Norbit by Hiroshi Nozawa
What you (should) know them for:
Funky outerwear; more unexpected closures than a suburban mall; pocket-counts challenged only by brands in the Nepenthes suite; a reverence for fishing vests also challenged only by brands in the Nepenthes suite; concealed tech; modular shit; military references with lots of creative liberties.
Notes:
Norbit isn’t new, and you can (or recently could) find them at gigantic e-comm outfits like End. and Mr. Porter, as well as IYKYK stores like Mohawk General Store and The Bureau Belfast, but for some reason it still feels like they fly under the radar. From a selfish perspective, it’s always kind of nice when a Good Niche Brand stays niche — the more identifiable or weirder the garment, the worse the Spiderman meme feels, this is known as the 7-Cut Flannel Law — and critical mass is almost always an unsustainable scenario for any brand, but for a brand so focused on outerwear, “under the radar” is even more unsustainable.
It’s kind of dumb, considering the quality, creativity and functionality of the clothes that designer Hiroshi Nozawa is churning out. Like, there’s this tweed hunting coat with a corduroy collar and cuffs that looks like it owns its own manor, but it also has a GORE-Tex membrane between the Abraham Moon & Sons outer and full lining.

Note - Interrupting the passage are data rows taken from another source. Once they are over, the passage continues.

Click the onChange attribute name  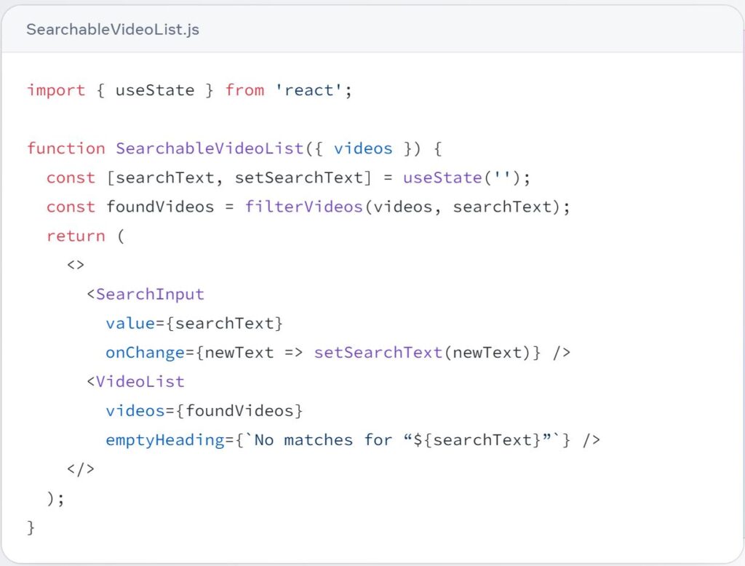145,352
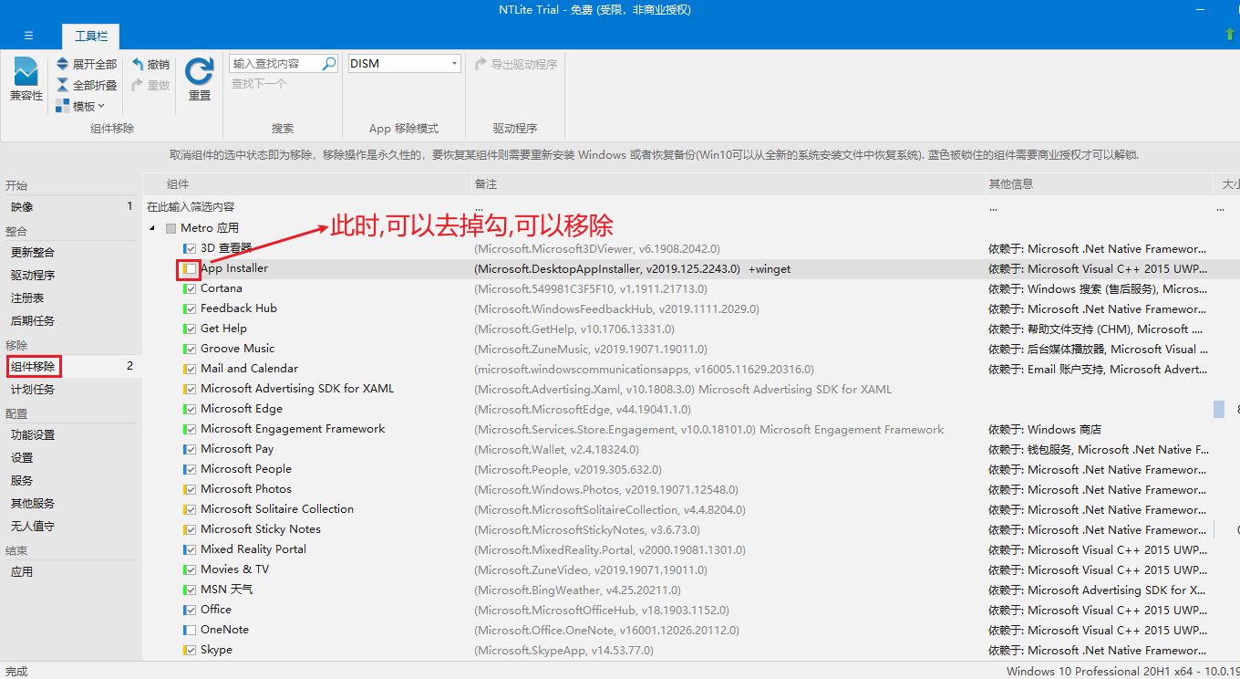Click the 兼容性 compatibility icon
Viewport: 1240px width, 679px height.
point(26,72)
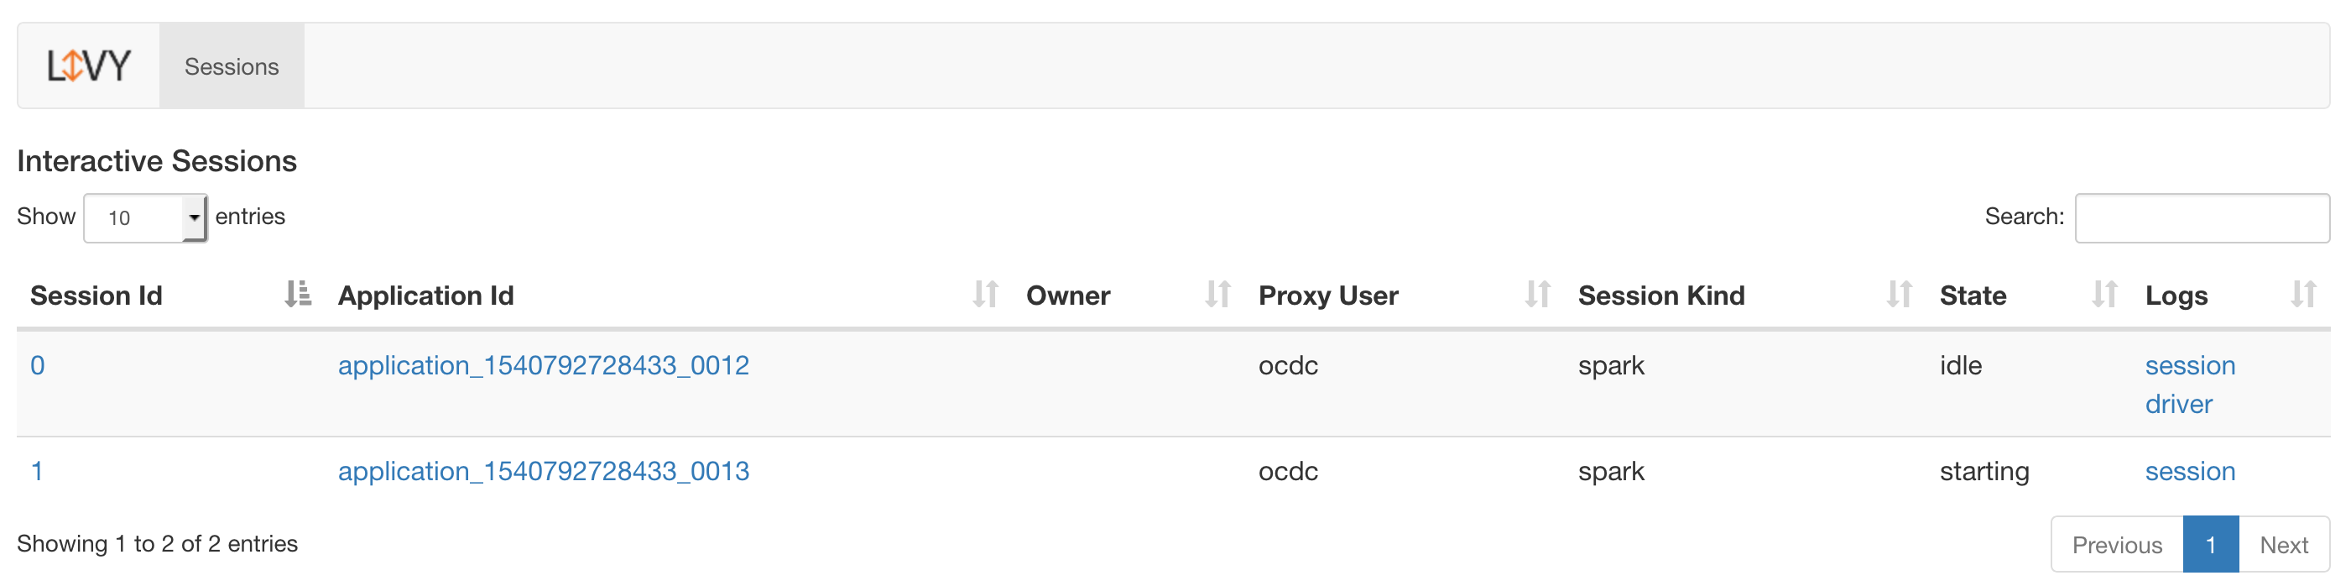2351x586 pixels.
Task: Open the Sessions tab
Action: click(231, 67)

Tie-closures on down coats, modular pullovers, off-center zippers, everything is just the right amount of goofy to be fun for years, but without being gimmicky or susceptible to fatigue.
NANGA
What you (should) know them for:
Making some of the coolest puffers with some of the coolest brands in the past couple years; also puffy slippers; so yeah mostly puffy shit. And this really cool duck I saw, but idk if that’s like a calling card. It was a cool duck though.
Notes:
I’m an absolute mark for modular tops. Bottoms I’m 50/50 on, but tops? Forget about it. I’m cooked. I have no idea why, but I am. Anyways, because I’m just a moth to a sleeve that can be removed (by zipper) in multiple places, I will admit that I was a bit blinded by the masterpiece that had sleeves that could be removed (by zipper) in multiple places, creating a puffy t-shirt-vest-liner jacket that I refuse to try to portmanteau for any longer than I’ve already tried but I also love quite a lot. (For the record, I think I liked the t-shirt version best, because it was exciting and also dubiously functional.)
Anyways, NANGA is making moves in the Puffy Space, and it’s really good if you’re into featherweight, steam-vent warm, OD puffy jackets, vests and the like.
Jackman
Who they are:
I’m not all the way sure, to be honest, but I love their stuff. So much. I know the Heddels audience isn’t necessarily susceptible to the myriad “it’s so soft bro” pitches that seemingly account for around 93% of all menswear marketing* but holy shit do they make soft knits. There’s this waffle-knit crew that I’m still thinking about, done in like eight different colors, that is both OD chunky and dry-sponge light. Their one-tuck pants feel like a couch blanket, but drape like dress trousers. Their hoodies look like they’ve spent 300 days on the beach for a minimum of five years.
(*An odd way to reach for a tough guy demo that also is disproportionately terrified of cities and into shit like Black Rifle Coffee but if it works it works.)
You won’t find them at a ton of stores, but if you do, they’re worth checking out. It’s all-organic cotton, the cuts are forgiving but aren’t trend-driven (re: shelf-stable), it’s all made in Japan and while it’s not remotely cheap, it’s not wtf expensive either.